I'm terrible about making complete meals for one. I plan them, buy the food stuffs, then eat the ingredients one by one. This usually results in a lot of uncooked pasta and rice. It isn't that I don't have the time, but that I generally eat when I reach the point of starving or when I'm trying to sit down to write. I generally cook when someone might thank me for doing so. The question is one of degree. While I am happier when I am fed, I am happier still when I have fed someone else.
Years ago I stopped getting hungry. Until the point at which my eyes rang the migraine alarm bells or I simply fell over, my body gave me no reminders to eat. I wouldn't have eaten at all at University had the other women in my hall not knocked on my door and asked me when I was going to dinner, to breakfast.

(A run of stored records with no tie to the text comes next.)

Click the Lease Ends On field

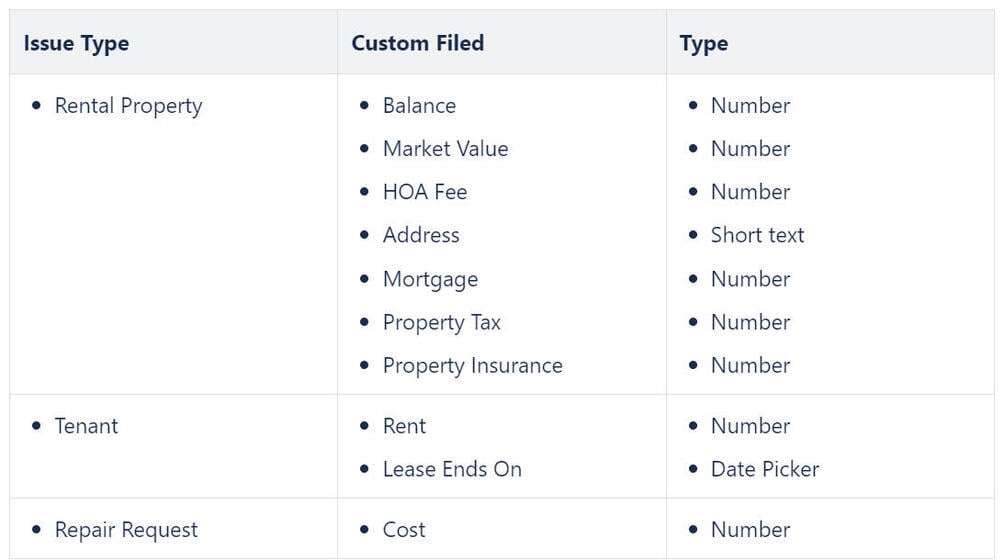coord(452,469)
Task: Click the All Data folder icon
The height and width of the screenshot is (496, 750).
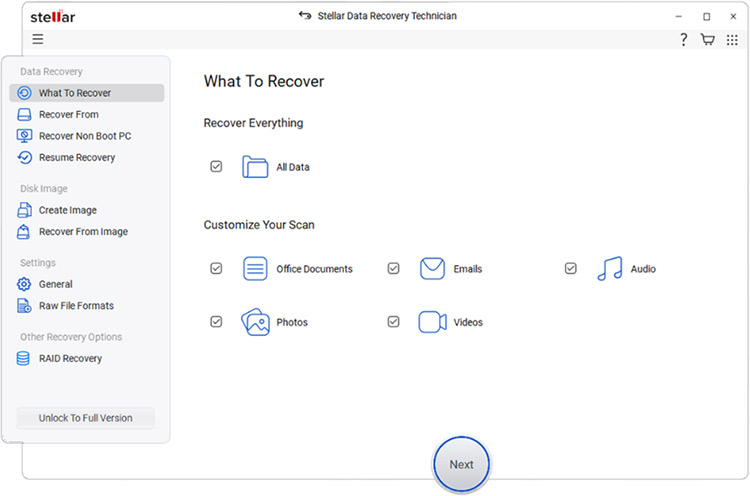Action: [x=256, y=167]
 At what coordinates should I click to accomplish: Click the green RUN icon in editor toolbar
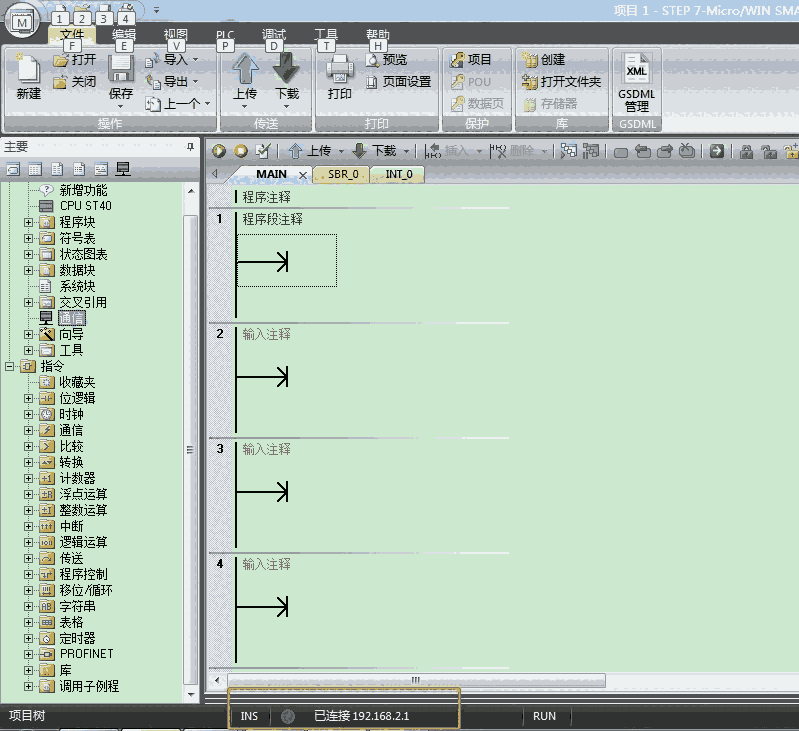pos(219,151)
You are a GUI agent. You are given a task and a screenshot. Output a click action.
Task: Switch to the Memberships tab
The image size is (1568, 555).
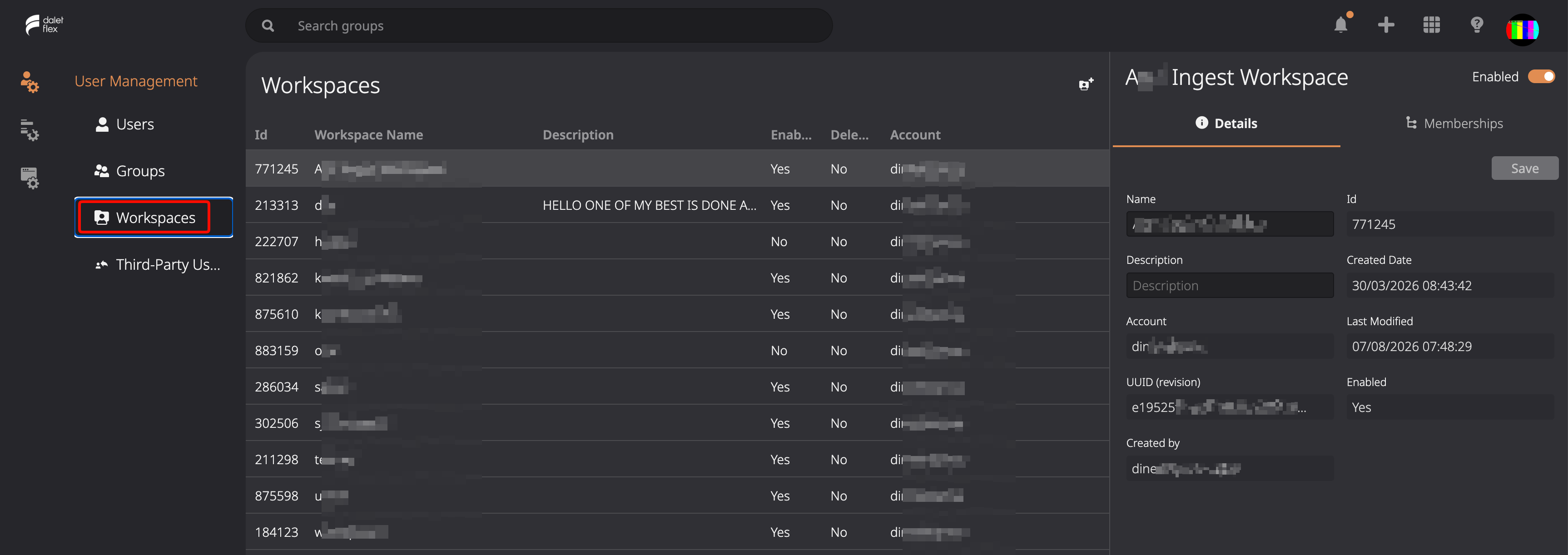1454,124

Mostly, I forgot lunch until after the dining hall had closed because there was no one to remind me to put food into my stomach between classes and work. When I tried to explain, men and women alike envied me my stick figure.

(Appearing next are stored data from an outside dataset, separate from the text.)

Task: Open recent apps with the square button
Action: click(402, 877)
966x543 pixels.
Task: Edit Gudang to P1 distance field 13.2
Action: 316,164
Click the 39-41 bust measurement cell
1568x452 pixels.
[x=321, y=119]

I still rarely get hungry; though, I have lost the stick figure.
Friends will tell you that I am never so grateful as when someone feeds me a meal they have cooked. They'll say that I eat ravenously. They may even say that they have heard me utter the words: I'm hungry. My friends are reasonably smart people. They know what I mean is that I want to break bread in their company. They know that I have likely forgotten to stop for a moment for lunch. They know I have looked toward my own kitchen and figured I'd go and make something soon. Soon is rather like the rest of the future; it rarely arrives when we most expect it to.

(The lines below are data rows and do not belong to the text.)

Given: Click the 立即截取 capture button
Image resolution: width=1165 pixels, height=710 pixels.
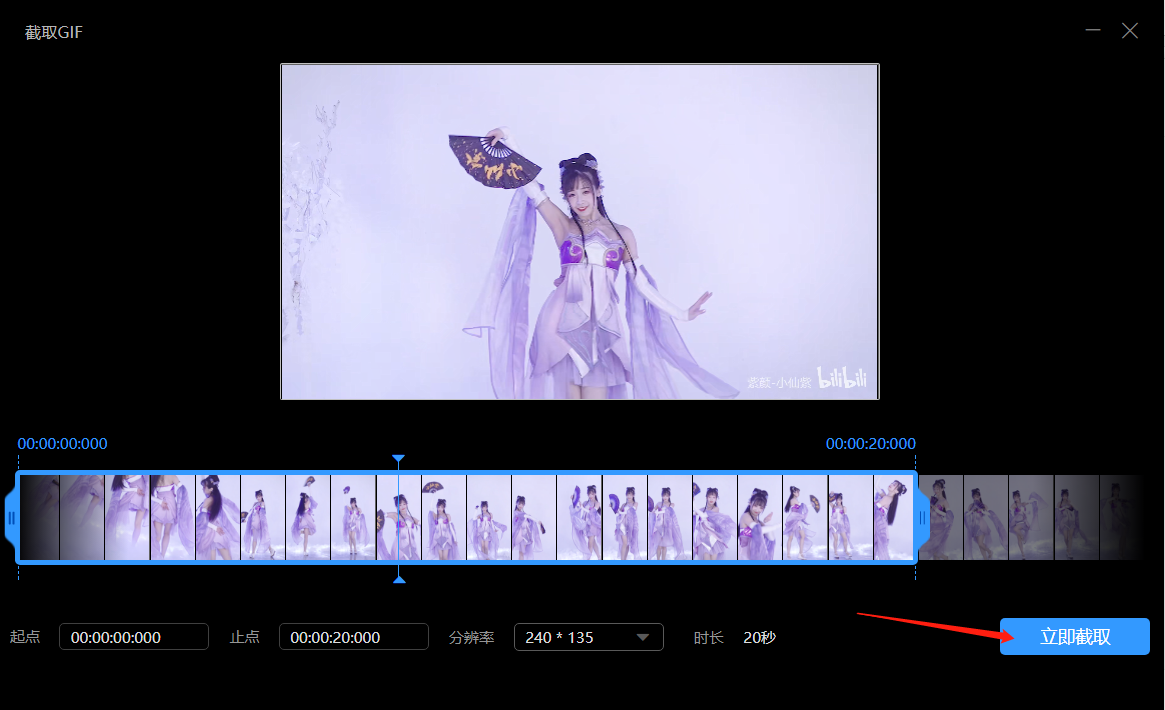Looking at the screenshot, I should pyautogui.click(x=1074, y=636).
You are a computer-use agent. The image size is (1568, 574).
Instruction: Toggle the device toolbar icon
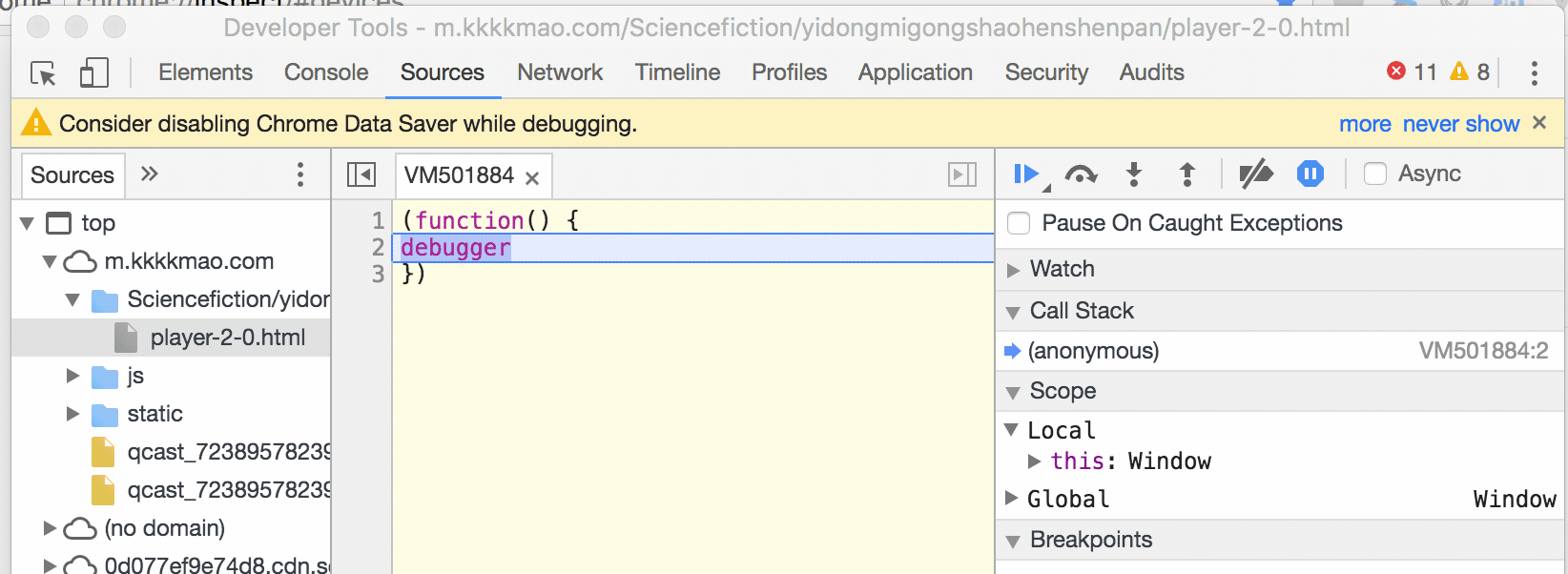[93, 73]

The night before we buried my grandmother, my sister made a roast for my brother-in-law, my father, my stepmother, and I. We ate slowly, taking our time over the thick slices of pork. We didn't talk about what the next morning would bring; though, my father slowly articulated our families life in that far off place we call a long time ago. For one short moment, we forgot the forks in our hands, the dishes to be done, the years in between that make the distances between us so necessary. There in the rental house, I sat with my father and one of my sisters, and we ate a home cooked meal as a family--something that hasn't happened in sixteen whispering years.
I am trying to learn to eat food cooked for one. It has become, rather suddenly, a necessity. After that dinner in Denver, we sent my sister and her husband on a date. My stepmother began to do the washing up, and Dad prepared for bed. I opened my laptop, typed my password, and discovered that the job that made up the bulk of my income no longer existed. Nor did the job of anyone else who was working from outside of the state in which the university's buildings sit.
And I am lucky. I have a second job with good people who are throwing as many hours as they can afford in my direction. I have friends who have been out of work for two years, who at thirty-three are living with their parents who themselves cannot afford to retire. I have friends who have been told to go back to university to retrain, despite their PhDs and decades worth of student loan debt. I have friends who dole out calories to their children, skimping on their own, in hopes that children who feel hungry are still well enough fed. But I also know how thin the line between underemployed and unemployed is. I know that the electric bill is going to be much higher than the amount the housemate and I toss into the savings account each month. I know that I may or may not have enough hours next month to make up the difference. I know that what I write as melancholy is really fear. So while I search for another job that may well be forthcoming, I'm buying what's left at the end of the day at the veg stall to avoid paying rent with the emergency plane ticket. And I am grateful that it is, for now, more than enough.
Saturday, 11 June 2011
Untranslatable: Ants and Pants
Part of being an immigrant to this lovely green land is learning to live in a new idiom. That is to say that you must learn to live in a new figurative language. Should you manage an invite to a barbeque, I cannot recommend highly enough asking a wiggly English child if they have ants in their pants. You will become ever popular with the under-10 set, and the adults will be forced to engage you in conversation.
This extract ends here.